Services For People with Disabilities

You wouldn't know it from her shy personality, but Jaylin Sims is one tough twelve-year-old.

At age 12, Jaylin is already a survivor, battling a string of medical complications caused by a rare congenital condition called biliary atresia. A stroke as a baby left her paralyzed on her left side, and she also suffered an intracranial hemorrhage that caused significant brain damage.

But today, with her own courage, a loving family and the support of Lutheran Services in Iowa (LSI), Jaylin is thriving.

Biliary atresia means Jaylin was born without the normal liver ducts that work to remove waste from the liver. At three months old, she had an operation called a Kasai procedure to connect her small intestine to her liver. However, the liver was already too far gone, and soon after Jaylin had a stroke that almost took her life.

"It took place the day after my birthday," said Jaylin's mother, Amreica Sims. "She was bleeding on the brain and had a stroke, and she coded. She was on a ventilator, and the doctors said she didn't have much longer to live. They talked to us about donating organs because she wasn't going to make it."

Jaylin did make it, but her future was still uncertain. She had lost all her strength and mobility and needed a liver transplant. There were concerns that she might not be able to function mentally.

After a year of waiting, Amreica finally received the page that there was a liver available for Jaylin.

"At midnight we got the word they had the liver for her," she remembered. "She was a year and a half old and couldn't walk."

Even after the liver transplant, Jaylin’s struggles weren’t over. She has been through orthopedic surgeries to help her walk, seizures and a virus that attacked her new liver, but her overall progress is a miracle.

"Her doctors were amazed," said Amreica. "She’s doing better than she should be, considering her condition. The right side of her brain is gone, but she's made modifications to use the other side of her brain and she's in regular classes."

After moving to the Waterloo area four years ago, the Sims family started using LSI's services for people with disabilities program in 2006. Jaylin gets supported community living services and respite care, which allows her mom a break from the demands of care giving. Two summers ago she had a surgery that kept her home-bound for six weeks, but LSI staff was there to provide support and care.

"Since she was four months old, I've been doing all of her medical care," said Amreica. "It felt odd letting someone else do it and also a relief. I've learned to let go and step back. Now I'm trusting and depending on someone else. Everyone we’ve worked with we’ve loved, and they loved her too."
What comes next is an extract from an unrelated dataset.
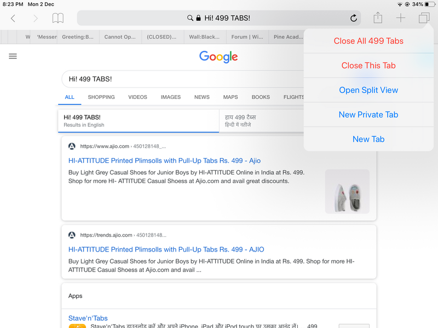This screenshot has height=328, width=438.
Task: Open the Share sheet icon
Action: (x=377, y=17)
Jaylin and her LSI caseworker Veronica work on socialization and goals such as cooking, using money or learning what to do in an emergency. They also do community activities together like going to the park or a community dance party on Friday nights.

"Before she had stranger anxiety," said Amreica, "but now she's able to speak up and tell her teacher if she doesn't understand something."

Through LSI, Amreica has been introduced to other parents of children with disabilities and support groups. The additional support also allowed her to go back to nursing school.

"This is a great service," she said. "It was a big step, but it’s been so helpful to advance beyond just her physical needs."